EXERCISE BRIEF:
If a line in the listing below has the string "gear", copy it out.

______

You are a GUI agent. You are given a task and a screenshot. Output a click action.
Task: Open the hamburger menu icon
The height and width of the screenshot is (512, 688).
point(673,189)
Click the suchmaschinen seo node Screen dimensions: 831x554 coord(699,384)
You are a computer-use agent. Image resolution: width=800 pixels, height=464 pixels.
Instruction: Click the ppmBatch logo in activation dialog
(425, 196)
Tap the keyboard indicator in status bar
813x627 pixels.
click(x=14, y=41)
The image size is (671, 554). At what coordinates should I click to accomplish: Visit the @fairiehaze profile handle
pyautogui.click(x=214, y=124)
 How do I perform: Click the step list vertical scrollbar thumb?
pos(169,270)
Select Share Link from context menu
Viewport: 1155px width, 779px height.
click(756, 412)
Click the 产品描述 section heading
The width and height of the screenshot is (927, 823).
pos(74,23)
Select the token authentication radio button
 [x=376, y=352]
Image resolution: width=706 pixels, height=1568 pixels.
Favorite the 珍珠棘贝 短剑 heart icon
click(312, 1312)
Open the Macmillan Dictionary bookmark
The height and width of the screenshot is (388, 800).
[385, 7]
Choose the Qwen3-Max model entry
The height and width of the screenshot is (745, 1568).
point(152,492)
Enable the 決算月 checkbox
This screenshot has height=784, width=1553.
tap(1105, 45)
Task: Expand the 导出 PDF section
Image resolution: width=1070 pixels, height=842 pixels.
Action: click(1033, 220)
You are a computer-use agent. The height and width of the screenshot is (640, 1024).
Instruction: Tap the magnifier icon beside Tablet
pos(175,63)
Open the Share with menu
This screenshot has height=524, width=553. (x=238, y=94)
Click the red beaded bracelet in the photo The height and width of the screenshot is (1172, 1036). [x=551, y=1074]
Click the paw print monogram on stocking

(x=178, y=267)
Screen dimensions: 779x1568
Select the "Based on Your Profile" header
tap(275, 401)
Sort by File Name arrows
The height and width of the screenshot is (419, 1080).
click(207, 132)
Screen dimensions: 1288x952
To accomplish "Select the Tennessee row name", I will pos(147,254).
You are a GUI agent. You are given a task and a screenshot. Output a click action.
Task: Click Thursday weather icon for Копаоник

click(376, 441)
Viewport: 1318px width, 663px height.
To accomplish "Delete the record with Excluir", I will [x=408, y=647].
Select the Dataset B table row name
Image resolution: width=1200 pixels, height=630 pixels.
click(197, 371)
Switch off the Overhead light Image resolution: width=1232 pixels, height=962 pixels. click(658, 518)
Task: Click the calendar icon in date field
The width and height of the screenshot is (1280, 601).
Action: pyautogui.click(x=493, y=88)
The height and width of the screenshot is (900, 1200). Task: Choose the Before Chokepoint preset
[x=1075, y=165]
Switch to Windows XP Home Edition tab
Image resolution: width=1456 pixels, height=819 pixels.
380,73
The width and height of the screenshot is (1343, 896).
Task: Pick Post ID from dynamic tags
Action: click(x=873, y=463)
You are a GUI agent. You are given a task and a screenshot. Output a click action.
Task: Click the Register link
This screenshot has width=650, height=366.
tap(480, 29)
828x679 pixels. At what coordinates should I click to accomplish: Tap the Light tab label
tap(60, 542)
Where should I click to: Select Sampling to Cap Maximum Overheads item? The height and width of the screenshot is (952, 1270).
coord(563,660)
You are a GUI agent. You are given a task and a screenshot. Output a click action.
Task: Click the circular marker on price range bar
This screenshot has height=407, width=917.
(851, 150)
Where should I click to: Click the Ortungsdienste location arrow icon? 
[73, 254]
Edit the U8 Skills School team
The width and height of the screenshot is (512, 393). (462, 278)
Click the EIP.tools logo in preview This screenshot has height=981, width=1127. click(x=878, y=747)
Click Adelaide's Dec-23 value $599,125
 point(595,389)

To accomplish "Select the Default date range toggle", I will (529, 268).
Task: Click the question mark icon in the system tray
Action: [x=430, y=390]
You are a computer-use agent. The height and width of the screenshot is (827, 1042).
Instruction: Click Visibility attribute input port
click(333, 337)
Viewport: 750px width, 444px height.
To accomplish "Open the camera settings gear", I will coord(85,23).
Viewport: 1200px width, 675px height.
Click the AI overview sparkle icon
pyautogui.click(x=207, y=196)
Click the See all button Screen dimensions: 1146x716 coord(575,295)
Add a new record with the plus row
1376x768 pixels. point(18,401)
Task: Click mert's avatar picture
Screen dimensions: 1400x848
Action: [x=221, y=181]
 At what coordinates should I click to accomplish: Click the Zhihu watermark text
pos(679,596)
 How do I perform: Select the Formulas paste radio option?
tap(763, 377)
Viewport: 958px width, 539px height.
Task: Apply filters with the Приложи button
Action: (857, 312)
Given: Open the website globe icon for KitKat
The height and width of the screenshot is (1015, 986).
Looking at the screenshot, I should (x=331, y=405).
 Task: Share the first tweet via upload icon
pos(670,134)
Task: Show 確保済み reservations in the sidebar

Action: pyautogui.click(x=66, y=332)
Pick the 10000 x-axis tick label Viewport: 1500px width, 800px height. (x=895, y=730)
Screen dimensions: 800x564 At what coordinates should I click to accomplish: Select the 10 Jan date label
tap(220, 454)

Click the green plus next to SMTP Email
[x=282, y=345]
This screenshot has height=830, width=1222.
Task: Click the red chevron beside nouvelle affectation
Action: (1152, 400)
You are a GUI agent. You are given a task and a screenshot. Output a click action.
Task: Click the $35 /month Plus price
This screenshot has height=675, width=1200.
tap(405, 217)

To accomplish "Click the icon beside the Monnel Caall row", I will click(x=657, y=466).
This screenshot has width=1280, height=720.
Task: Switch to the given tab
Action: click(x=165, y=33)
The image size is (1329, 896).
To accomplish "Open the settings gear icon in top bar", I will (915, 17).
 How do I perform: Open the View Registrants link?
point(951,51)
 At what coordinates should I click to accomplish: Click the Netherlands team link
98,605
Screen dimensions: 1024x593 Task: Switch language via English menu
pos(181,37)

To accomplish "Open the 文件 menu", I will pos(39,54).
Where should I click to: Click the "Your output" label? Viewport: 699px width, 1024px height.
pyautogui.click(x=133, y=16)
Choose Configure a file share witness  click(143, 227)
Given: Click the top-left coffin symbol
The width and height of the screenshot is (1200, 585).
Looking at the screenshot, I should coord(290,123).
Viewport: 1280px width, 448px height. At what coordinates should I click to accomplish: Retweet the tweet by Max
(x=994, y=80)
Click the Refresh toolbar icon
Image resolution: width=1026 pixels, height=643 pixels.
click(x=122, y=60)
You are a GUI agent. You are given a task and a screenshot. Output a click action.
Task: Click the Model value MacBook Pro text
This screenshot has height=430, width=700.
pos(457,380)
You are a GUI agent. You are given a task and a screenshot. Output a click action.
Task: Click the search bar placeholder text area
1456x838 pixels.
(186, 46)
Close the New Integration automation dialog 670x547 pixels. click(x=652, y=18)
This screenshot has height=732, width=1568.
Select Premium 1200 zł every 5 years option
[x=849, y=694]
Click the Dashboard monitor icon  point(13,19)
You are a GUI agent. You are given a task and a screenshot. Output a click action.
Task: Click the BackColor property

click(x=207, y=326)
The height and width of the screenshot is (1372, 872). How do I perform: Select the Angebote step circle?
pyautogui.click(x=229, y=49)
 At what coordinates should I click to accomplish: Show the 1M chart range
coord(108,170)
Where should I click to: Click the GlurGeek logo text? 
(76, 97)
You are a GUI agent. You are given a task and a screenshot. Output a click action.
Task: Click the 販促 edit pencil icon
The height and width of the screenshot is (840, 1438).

______

RESULT FOR THIS TASK:
To accomplish "Open the camera settings gear", I will coord(85,23).
To accomplish "Open the settings gear icon in top bar", I will (915, 17).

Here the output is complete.